Isaiah Rivera

Personal information
- Born: September 26, 1997 (age 28) Mayagüez, Puerto Rico
- Listed height: 6 ft 2 in (1.88 m)
- Listed weight: 183 lb (83 kg)

= Isaiah Rivera =

Puerto Rican basketball dunker (born 1997)

Isaiah Rivera is a Puerto Rican professional dunker. He has completed dunks like the 360 double between the legs, and the 360 between the legs behind the back. He is also reached the former world record vertical jump of 50.5 inches, which was tested at dunk camp. Due to his performances, Rivera is also known by the nickname "The Puerto Rican Airbender" and is recognized as one of the top dunkers in the world.
==Professional dunking==
Rivera started competing in dunk contests during the late 2010s. In July 2019, Rivera entered the Quai 54 dunk contest at Paris, winning the event by dunking over professional basketball center Blake Griffin. Afterwards he competed in Fiba 3x3 Dunk Contests, opening his participation by finishing second at the Mexico City Open. He advanced to the final stop by securing the gold at the Montreal Open. Rivera defeated Piotr Grabowski and Dmitry Krivenko at the Utsunomiya Final to close the season.

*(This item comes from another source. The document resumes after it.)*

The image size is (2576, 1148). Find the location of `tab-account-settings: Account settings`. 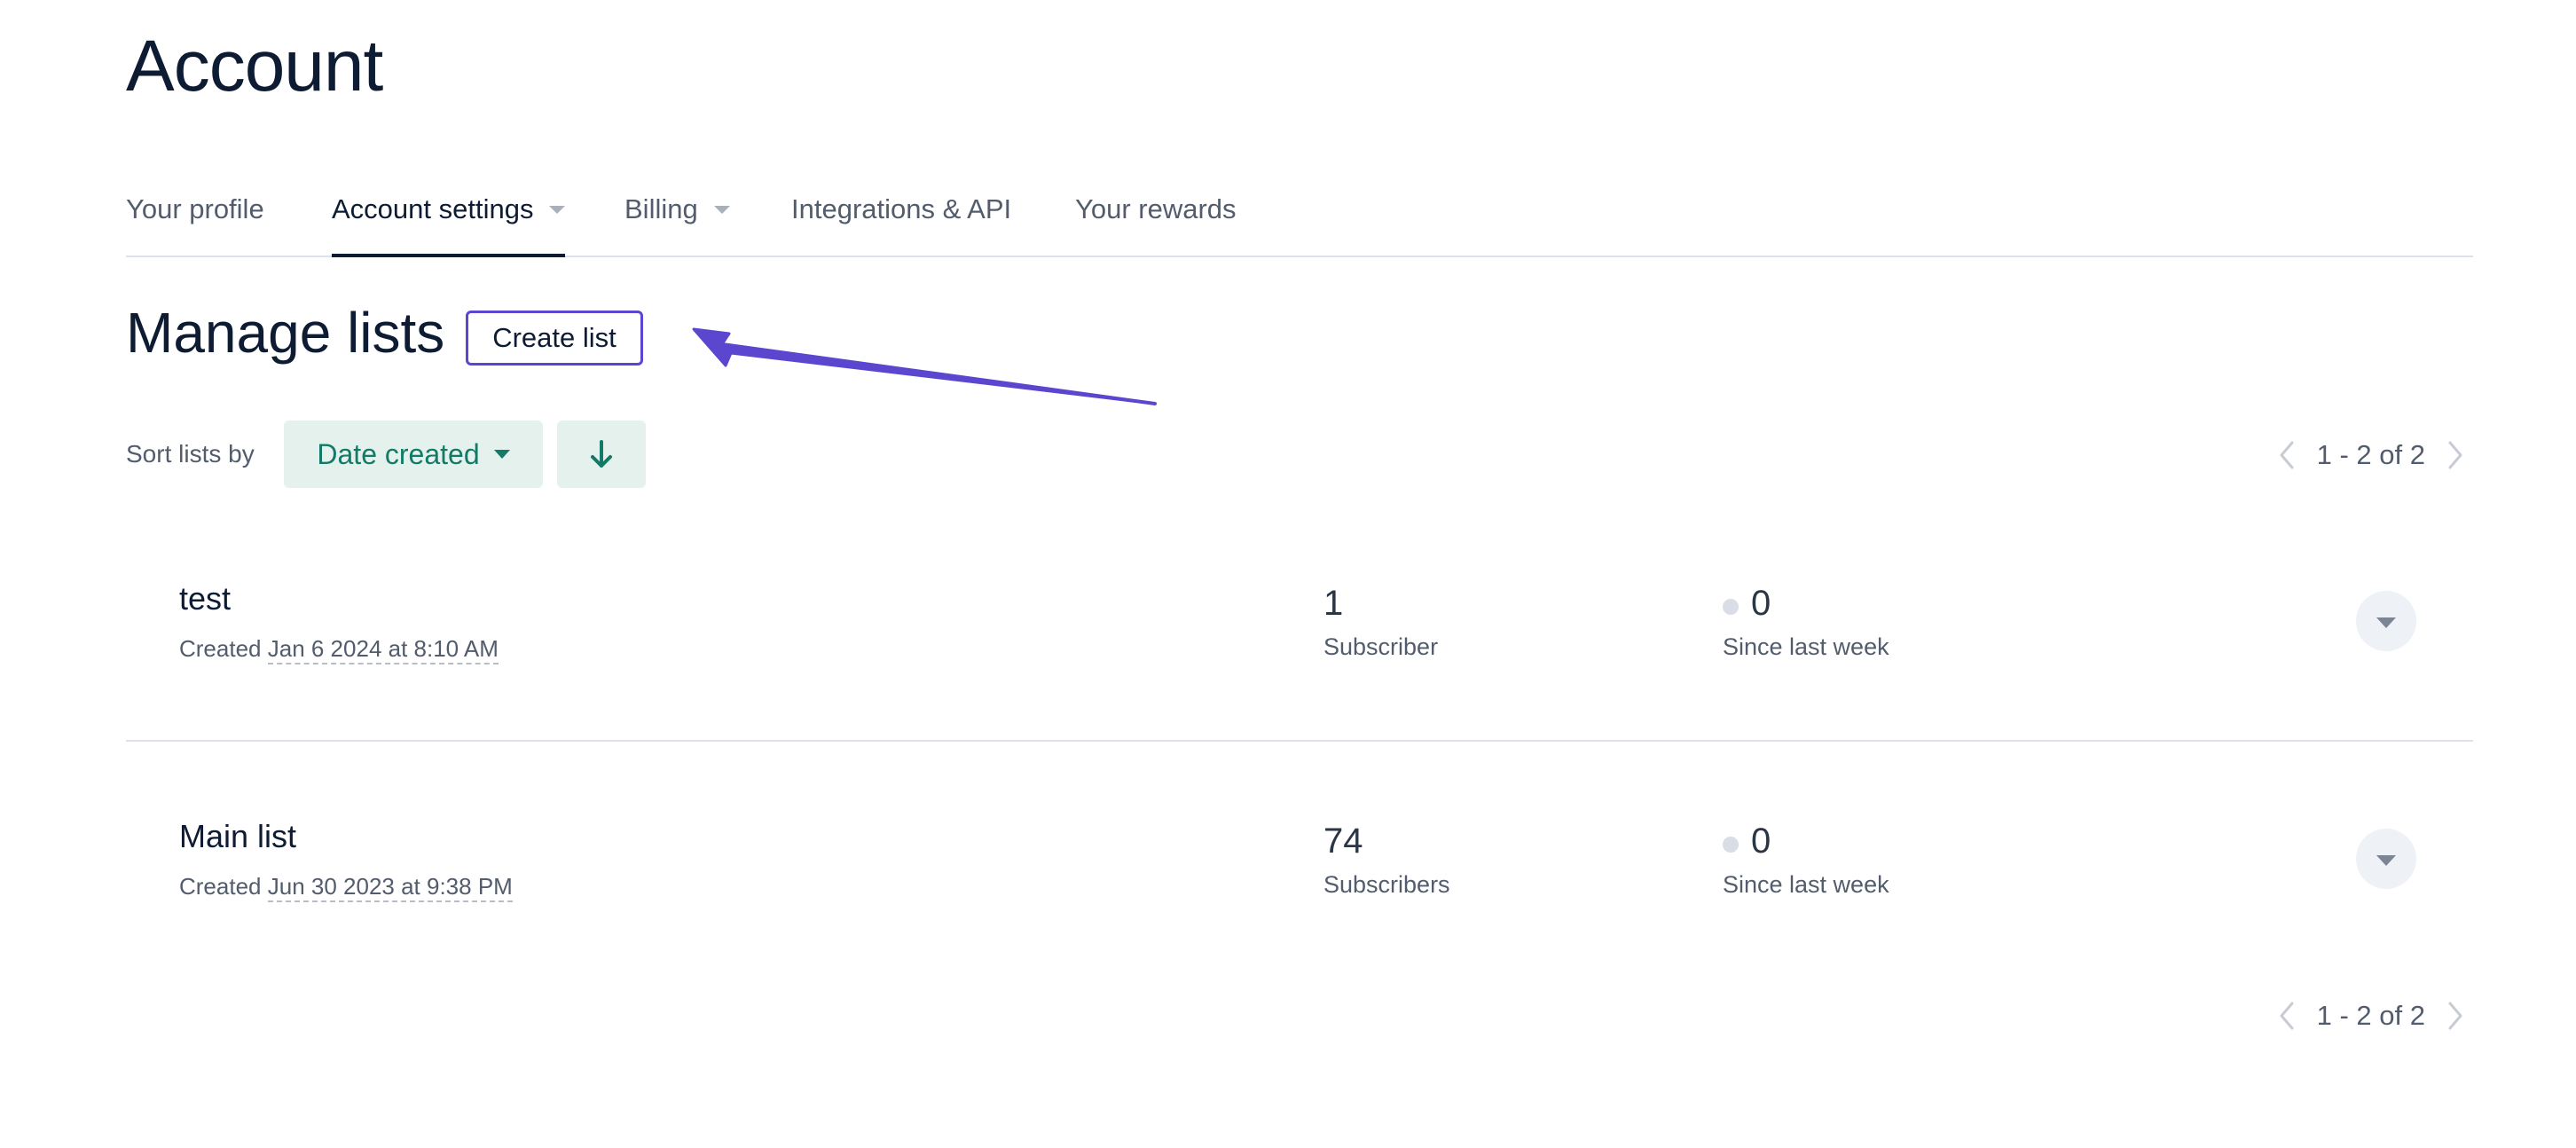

By this time, Rivera had a vertical jump of 46" and continued to work on his vertical and jumping skill with the express intention of setting a world record. He developed a six-day regime that included three days of heavy weightlifting, two days of circuit training and another of practicing and creating new dunking combinations. He competed at dunk league, and won some of the competitions. Around this time Rivera also went to dunk camp and tested his world record 50.5 inch vertical leap. At dunk camp Rivera managed to achieve the black band of dunking, which requires a scorpion dunk, a two hand behind the back or one hand 360 degree behind the back dunk, an eastbay dunk, an under both legs dunk, and a 43 inch vertical, all in one session.

In July 2026, Rivera was included in a Shaquille O'Neill and TNT Sports collaboration, DUNKMAN, a professional league that aired on national television. He was placed into the competition's Group C qualifier and advanced to the final, where he scored 8.90 in his first dunk and leaping completely over a woman standing in the paint, catching a mid-air pass and landing for a score 9.35 that won the pool. With this performance, Rivera qualified for the first DUNKMAN World Championship.

==Personal life==
Rivera's early life was documented by his college classmates in the documentary Not Surviving But Living. After graduating from UCF in a major focused around kinesiology and exercise science, he moved in with vertical jump coach John Evans and started a business with him called THP Strength. Rivera and Evans trained athletes by holding annual camps, and coached 4 of the highest jumpers in the world. Among the people he has advised is National Basketball Association (NBA) Slam Dunk Contest winner Glenn Robinson III.